By Consultants Review Team
Tech companies are using questionable methods, frequently without the creators' knowledge, to feed their data-hungry artificial intelligence models. These methods involve sucking up books, websites, images, and social network posts. While most AI companies keep their training data sources a secret, a Proof News investigation revealed that some of the world's wealthiest AI companies have been using content from thousands of YouTube videos for AI training. Despite YouTube's policies prohibiting the unapproved extraction of content from the platform, businesses continued to do so.
The analysis revealed that major Silicon Valley players, such as Anthropic, Nvidia, Apple, and Salesforce, were using the subtitles from 173,536 YouTube films that were taken from more than 48,000 channels.
Video transcripts from educational and online learning channels like Khan Academy, MIT, and Harvard are included in the YouTube Subtitles collection. Videos from the Wall Street Journal, NPR, BBC, The Late Show With Stephen Colbert, Last Week Tonight With John Oliver, and Jimmy Kimmel Live were also used to train AI. YouTube megastars MrBeast (289 million subscribers, two videos taken for training), Marques Brownlee (19 million subscribers, seven videos taken), Jacksepticeye (nearly 31 million subscribers, 377 videos taken), and PewDiePie (111 million subscribers, 337 videos taken) were among the celebrities whose content Proof News also discovered. A portion of the training data for AI also propagated conspiracies like the "flat-earth theory."
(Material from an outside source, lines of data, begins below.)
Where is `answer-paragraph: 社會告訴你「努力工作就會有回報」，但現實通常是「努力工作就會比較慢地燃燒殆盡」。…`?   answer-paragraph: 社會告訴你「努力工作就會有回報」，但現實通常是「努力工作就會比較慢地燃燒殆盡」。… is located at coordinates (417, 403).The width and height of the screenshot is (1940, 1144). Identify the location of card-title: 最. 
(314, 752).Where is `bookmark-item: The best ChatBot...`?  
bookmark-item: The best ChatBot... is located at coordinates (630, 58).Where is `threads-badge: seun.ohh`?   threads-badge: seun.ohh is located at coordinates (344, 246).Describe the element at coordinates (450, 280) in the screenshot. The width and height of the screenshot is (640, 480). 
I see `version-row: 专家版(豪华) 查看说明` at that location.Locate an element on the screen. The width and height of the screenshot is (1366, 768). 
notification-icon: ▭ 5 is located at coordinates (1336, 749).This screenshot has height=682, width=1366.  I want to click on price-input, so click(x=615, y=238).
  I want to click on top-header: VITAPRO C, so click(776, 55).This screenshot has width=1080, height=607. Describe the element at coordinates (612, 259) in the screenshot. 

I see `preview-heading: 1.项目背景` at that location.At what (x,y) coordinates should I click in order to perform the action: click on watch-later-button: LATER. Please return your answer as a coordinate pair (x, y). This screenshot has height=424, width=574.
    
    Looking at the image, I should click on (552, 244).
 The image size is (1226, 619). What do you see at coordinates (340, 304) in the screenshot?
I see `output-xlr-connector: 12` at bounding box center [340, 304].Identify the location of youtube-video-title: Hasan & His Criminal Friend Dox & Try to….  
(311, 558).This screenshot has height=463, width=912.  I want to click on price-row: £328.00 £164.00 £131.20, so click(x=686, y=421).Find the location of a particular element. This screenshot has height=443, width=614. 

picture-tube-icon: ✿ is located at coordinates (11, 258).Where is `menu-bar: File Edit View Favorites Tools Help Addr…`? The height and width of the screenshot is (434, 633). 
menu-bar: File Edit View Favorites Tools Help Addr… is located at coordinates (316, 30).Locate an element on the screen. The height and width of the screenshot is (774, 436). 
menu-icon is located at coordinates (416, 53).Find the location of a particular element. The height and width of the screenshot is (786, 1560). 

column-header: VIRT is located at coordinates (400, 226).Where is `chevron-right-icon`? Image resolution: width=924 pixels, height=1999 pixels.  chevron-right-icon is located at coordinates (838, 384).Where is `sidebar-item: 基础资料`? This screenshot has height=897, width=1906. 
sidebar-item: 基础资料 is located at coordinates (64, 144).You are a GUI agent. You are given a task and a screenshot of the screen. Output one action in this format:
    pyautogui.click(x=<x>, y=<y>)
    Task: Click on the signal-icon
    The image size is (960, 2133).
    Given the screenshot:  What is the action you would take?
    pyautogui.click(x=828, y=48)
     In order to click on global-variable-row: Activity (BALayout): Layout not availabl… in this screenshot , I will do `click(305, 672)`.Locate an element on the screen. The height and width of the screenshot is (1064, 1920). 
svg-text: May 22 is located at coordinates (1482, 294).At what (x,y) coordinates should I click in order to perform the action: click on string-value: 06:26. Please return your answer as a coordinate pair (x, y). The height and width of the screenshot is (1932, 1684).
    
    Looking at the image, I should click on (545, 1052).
The CEO of Nebula, a streaming service that is partially owned by its creators and where some of their work has been stolen from YouTube to train AI, called it "theft." Wiskus stated that using artists' creations without permission is "disrespectful," particularly in light of the possibility that studios will utilize "generative AI to replace as many of the artists along the way as they can." "Will artists be taken advantage of and harmed by this? Indeed, indeed, Wiskus replied. The makers of the dataset, EleutherAI, did not reply to inquiries about Proof's conclusions, including claims that movies were utilized without authorization.According to the company's website, its main objective is to make AI development more accessible to people outside of Big Tech. In the past, it has done this by giving people "access to cutting-edge AI technologies by training and releasing models." YouTube Subtitles are only the simple text of the subtitles for videos; they frequently include have translations into other languages, such as Arabic, German, Japanese, and so on. As per a study produced by EleutherAI, the dataset is a component of an assortment that the nonprofit organization named the Pile. In addition to YouTube, the developers of the Pile incorporated content from the English Wikipedia, the European Parliament, and a vast collection of emails sent by staff members of Enron Corporation that were made public as a result of a federal probe into the company.
Anyone with enough computer power and storage space on the internet can access the majority of the Pile's datasets. The dataset was utilized not just by Big Tech companies but also by academics and other developers. In their research papers and postings, Apple, Nvidia, and Salesforce—companies with market values in the hundreds of billions and trillions of dollars—describe how they trained artificial intelligence using the Pile. Records also reveal that, just weeks before the firm announced plans to integrate additional AI capabilities into iPhones and MacBooks, Apple trained OpenELM, a well-known model that was published in April, using the Pile. The disclosures from Bloomberg and Databricks show that the corporations also trained models on the Pile.
Anthropic, a well-known AI developer that received a $4 billion investment from Amazon, also done so and advocates for its emphasis on "AI safety." Anthropic spokesperson Jennifer Martinez confirmed that the Pile is used in Anthropic's generative AI assistant, Claude, in a statement. "The Pile includes a very small subset of YouTube subtitles," Martinez added. "Direct usage of YouTube's platform is covered under its terms; this is not the same as using the Pile dataset. Regarding possible infringements upon YouTube's terms of service, we would have to direct you to the creators of Pile.